Para isso, é fundamental garantir não só as condições de existência desses mecanismos, mas realizar todas as outras medidas estruturalmente necessárias, como revogar a Lei de Terras de nº 12.169/2023, fazer a reforma agrária e a promover a regularização fundiária, enfrentar todas as distintas formas de violência no campo e na cidade, como a concentração da terra, a grilagem e o assassinato de defensores/as de direitos humanos.

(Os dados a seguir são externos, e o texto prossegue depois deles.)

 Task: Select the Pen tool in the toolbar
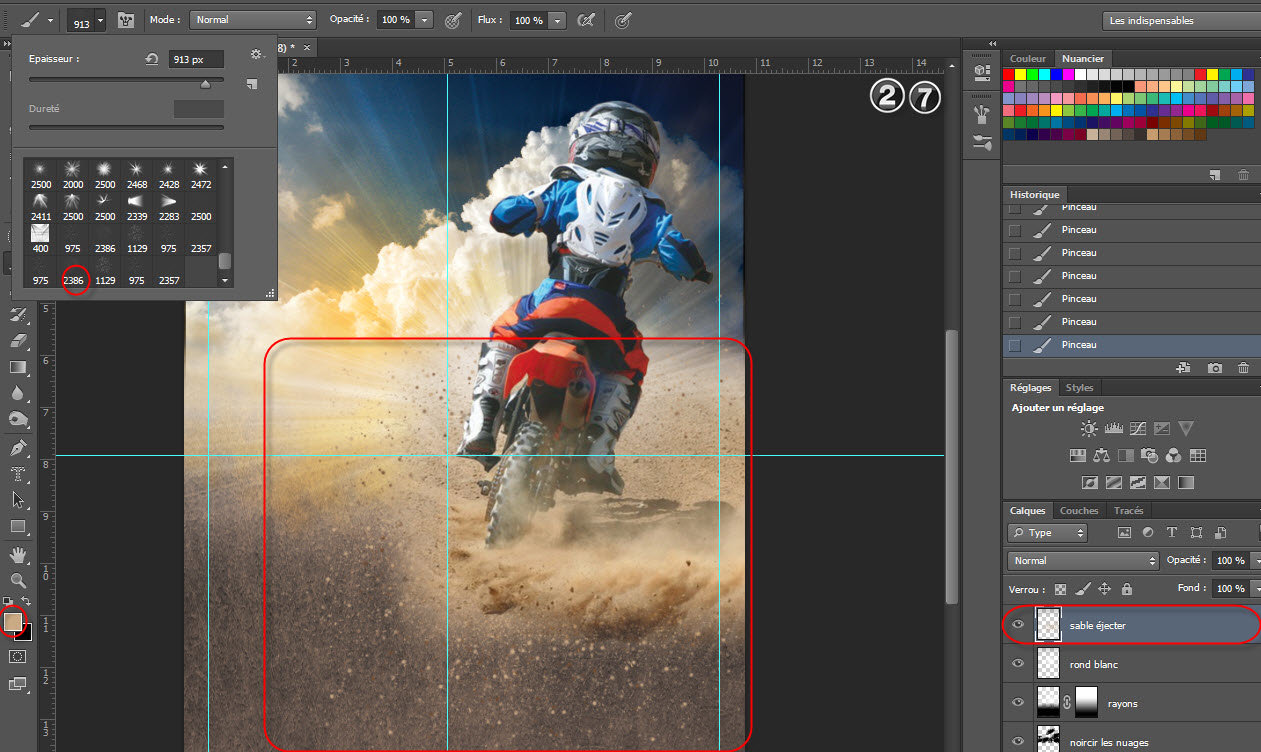pyautogui.click(x=17, y=447)
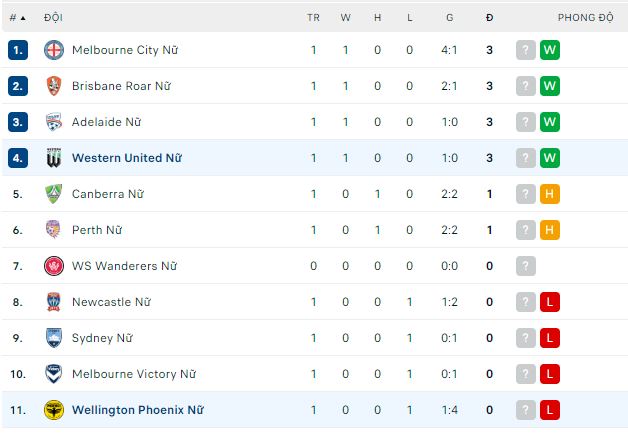
Task: Click Sydney Nữ red L form badge
Action: 549,338
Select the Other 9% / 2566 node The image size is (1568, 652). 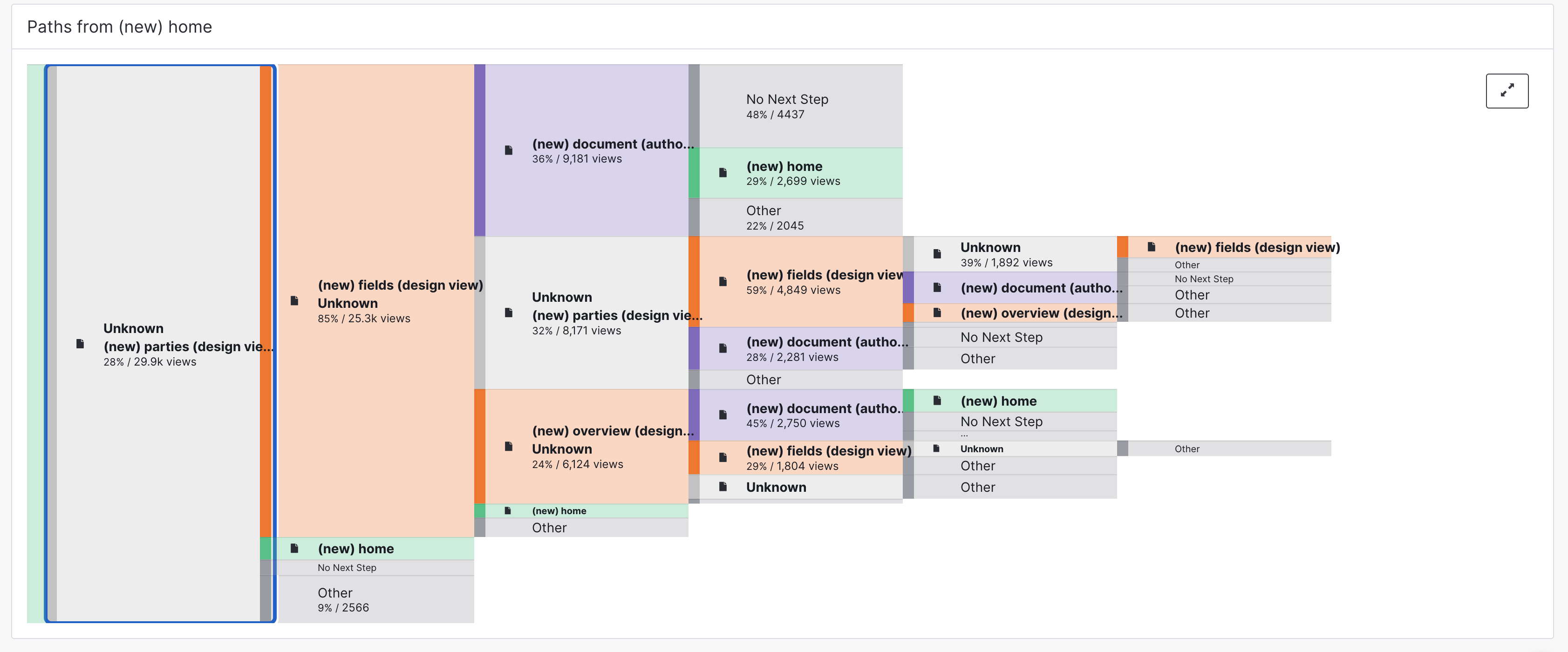(375, 599)
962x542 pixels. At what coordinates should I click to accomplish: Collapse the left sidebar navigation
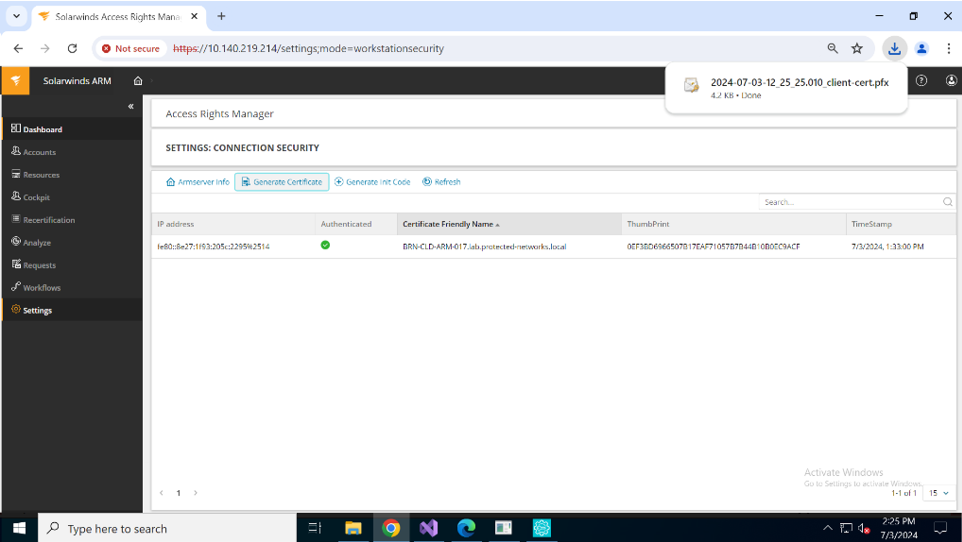click(x=131, y=106)
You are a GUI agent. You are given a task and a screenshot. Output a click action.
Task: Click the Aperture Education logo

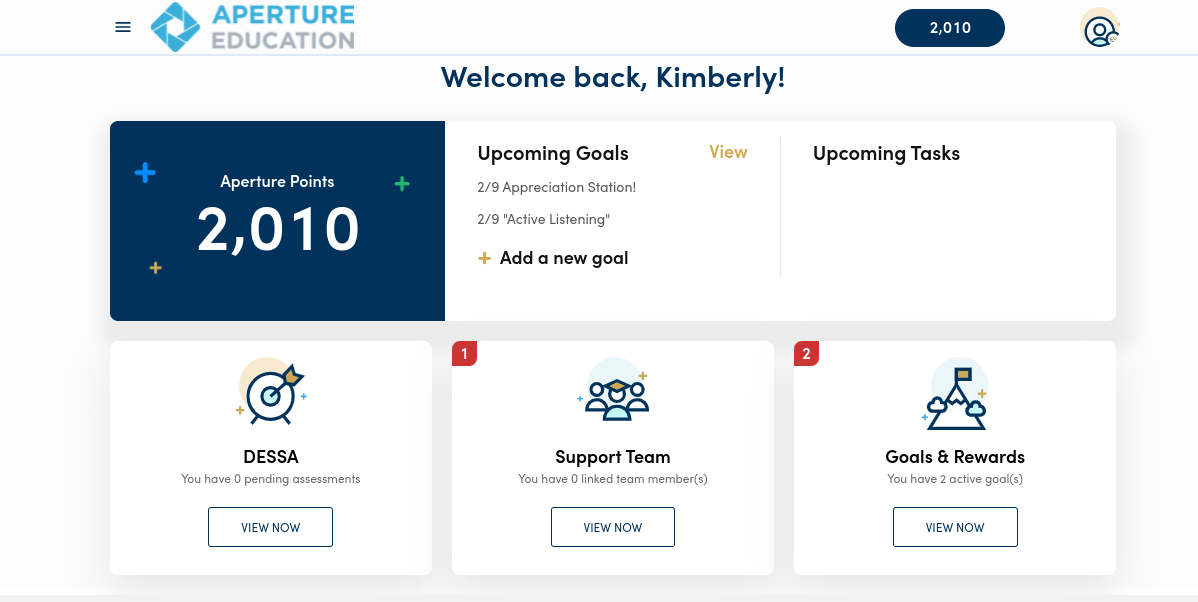coord(253,27)
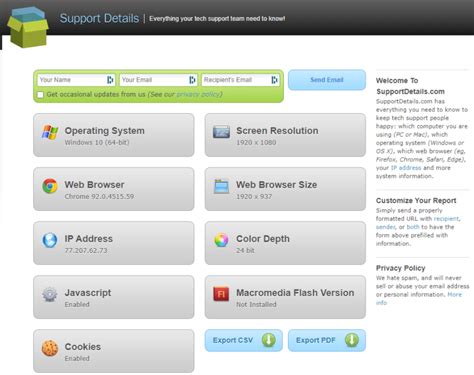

O Tribunal de Justiça do Maranhão, como representação do Poder Judiciário no Estado, nessa medida, deve atuar para criar e ampliar mecanismos de proteção aos direitos humanos daqueles/as que recorrem ao sistema de justiça, e não para o agravamento dos conflitos fundiários, ressuscitando um ciclo de violência fundiária inscrito na memória de todos nós e que precisa ser superado.
[1] Nesse caso a OAB/MA atuou contra normas de direitos humanos e assumiu posição alinhada com os protagonistas da violência fundiária no Estado.
[2] O TJ julgou inconstitucional o disposto no artigo 1º, parágrafo 1º, da Lei Estadual nº 10.246/2015 e, por extensão, o Decreto nº 31.048/2015.
[3] No Capítulo I – Das Normas Fundamentais do Processo Civil encontramos o artigo 3º, que assim dispõe:
“§ 1º É permitida a arbitragem, na forma da lei.
§ 2º O Estado promoverá, sempre que possível, a solução consensual dos conflitos.
§ 3º A conciliação, a mediação e outros métodos de solução consensual de conflitos deverão ser estimulados por juízes, advogados, defensores públicos e membros do Ministério Público, inclusive no curso do processo judicial.”
[4] O Comitê dos Direitos Económicos, Sociais e Culturais salientou de modo especial as desocupações forçadas e declarou, no seu Comentário Geral nº 4 (1991) sobre o direito a uma habitação adequada, que “os casos de desocupação forçada são prima facie incompatíveis com as disposições do Pacto Internacional sobre os Direitos Económicos, Sociais e Culturais e justificáveis apenas em circunstâncias verdadeiramente excepcionais e de acordo com os princípios relevantes do direito internacional” (parágrafo. 18).